What is the role of the Clerk?
A Clerk to a Local Council is one of the most rewarding jobs in the community – a competent Clerk underpins a good Council.
The role of Clerk is to ensure that the Council as a whole conducts its business properly and to provide independent, objective and professional advice and support.
The Local Councils in the county are often viewed as the part of government closest to the people. They are the only local government tier that represents residents at parish level.
Importantly Local Councils can “precept” – raising a council tax each year to improve facilities and services for local people.
Their powers and duties cover many things that we take for granted in making for comfort and well being where we live. These include the provision and maintenance of allotments, burial grounds and public monuments, public clocks, halls, some street lighting, litter bins, car parks, public lavatories, rights of way, roadside verges, bus shelters, swimming pools and village greens.
Local Councils also comment on planning applications and can be represented at public inquiries.
Similarly they advise the Principal Authorities on the views of residents, and especially priorities for local investment.
All Local Council meetings are open to the press and public. They are led by the Council’s Chairman and advised by a Clerk who is there to see that business is conducted within the law.
A job description will always list the duties in detail but here’s a useful summary:
- ensures that the council conducts its business lawfully
- administers all the council’s paperwork
- ensures that meeting papers are properly prepared and the public is aware of meeting times
- implements the council’s decisions
- oversees the implementation of projects
- supervises staff (if any)
- keeps property registers and other legal documents
- keeps up to date by training /qualification
Typically the Clerk is also the Responsible Financial Officer and
- manages budgets and all aspects of any business transaction
- completes VAT returns
- Annual returns for assessment by external auditors
- Tax returns
- Accounting responsibilities (Cash flow etc)
- Risk Assessments
Sounds pretty daunting doesn’t it! – but like everything else in life once you know how then its all fairly straight forward and a very rewarding role.
It is important to understand however that being a Clerk to a Local Council is a job not a spare time activity – even if it takes only a few hours each week to do.
The job is no different from large to small councils. What is different however is the amount of time needed to deal with the volume and complexity of business. For small parishes this need be only a few hours each week while for the larger councils it could be a full time commitment.
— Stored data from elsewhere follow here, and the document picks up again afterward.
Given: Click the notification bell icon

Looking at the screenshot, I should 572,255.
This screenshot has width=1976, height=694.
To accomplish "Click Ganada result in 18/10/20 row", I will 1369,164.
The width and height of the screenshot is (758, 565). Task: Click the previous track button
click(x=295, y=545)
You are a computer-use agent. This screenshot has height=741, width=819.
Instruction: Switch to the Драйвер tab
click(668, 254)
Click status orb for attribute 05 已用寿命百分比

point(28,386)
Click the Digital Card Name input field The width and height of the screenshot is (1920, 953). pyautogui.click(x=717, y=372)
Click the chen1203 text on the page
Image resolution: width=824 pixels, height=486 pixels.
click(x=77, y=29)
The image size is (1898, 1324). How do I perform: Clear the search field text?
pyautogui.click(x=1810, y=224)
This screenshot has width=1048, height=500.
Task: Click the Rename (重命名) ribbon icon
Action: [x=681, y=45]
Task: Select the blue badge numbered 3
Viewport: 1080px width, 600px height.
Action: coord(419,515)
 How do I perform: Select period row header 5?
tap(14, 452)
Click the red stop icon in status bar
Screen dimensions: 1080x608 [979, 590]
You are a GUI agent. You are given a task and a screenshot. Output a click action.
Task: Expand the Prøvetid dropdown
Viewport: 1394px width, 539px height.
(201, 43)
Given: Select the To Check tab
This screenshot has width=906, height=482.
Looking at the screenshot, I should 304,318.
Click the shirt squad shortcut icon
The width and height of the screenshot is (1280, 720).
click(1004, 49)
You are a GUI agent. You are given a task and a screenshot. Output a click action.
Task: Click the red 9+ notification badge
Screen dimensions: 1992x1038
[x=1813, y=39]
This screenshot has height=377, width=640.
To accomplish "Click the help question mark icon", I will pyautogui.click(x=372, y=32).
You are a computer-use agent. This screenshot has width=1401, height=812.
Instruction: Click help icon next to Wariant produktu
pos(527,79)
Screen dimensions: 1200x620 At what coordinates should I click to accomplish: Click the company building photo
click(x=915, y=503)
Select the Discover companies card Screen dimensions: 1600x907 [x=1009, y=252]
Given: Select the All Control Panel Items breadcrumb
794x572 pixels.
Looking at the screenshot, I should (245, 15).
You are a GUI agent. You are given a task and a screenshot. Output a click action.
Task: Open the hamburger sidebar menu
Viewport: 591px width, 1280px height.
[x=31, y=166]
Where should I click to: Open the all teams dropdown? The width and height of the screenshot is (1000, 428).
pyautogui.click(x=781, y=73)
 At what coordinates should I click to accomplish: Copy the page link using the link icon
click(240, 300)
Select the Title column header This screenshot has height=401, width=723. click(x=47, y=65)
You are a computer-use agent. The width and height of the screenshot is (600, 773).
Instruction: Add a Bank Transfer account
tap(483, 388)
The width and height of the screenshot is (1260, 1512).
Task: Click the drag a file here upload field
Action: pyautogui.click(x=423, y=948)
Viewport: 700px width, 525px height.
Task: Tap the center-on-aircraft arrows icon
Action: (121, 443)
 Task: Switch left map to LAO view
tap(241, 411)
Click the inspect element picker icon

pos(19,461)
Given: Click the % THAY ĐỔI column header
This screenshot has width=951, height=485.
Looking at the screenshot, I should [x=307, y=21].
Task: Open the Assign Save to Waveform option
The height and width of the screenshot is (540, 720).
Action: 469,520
Most council meetings are held ‘out of hours’ so being a part time clerk is not just a daytime activity.
What about training?
Soon after taking up post you will be expected to attend an Induction Course where you can meet other Clerks and Councillors. You may then go on to complete the nationally recognised Certificate in Local Council Administration (CiLCA). Further opportunities include structured training and study, leading, if you choose, to degree level qualification.
Pay and Conditions
Most councils operate nationally recognised rates. You should expect-
- A clear job description
- A contract of employment
- Pay in accordance with national rates for the size of council
Skills and attributes needed
Clerks usually pride themselves in having a good deal of common sense, confidence to handle the administrative work, being a good organiser, IT literate and able to get on with most people. Underwriting these qualities is a sense of public duty – of wanting to help others in the community.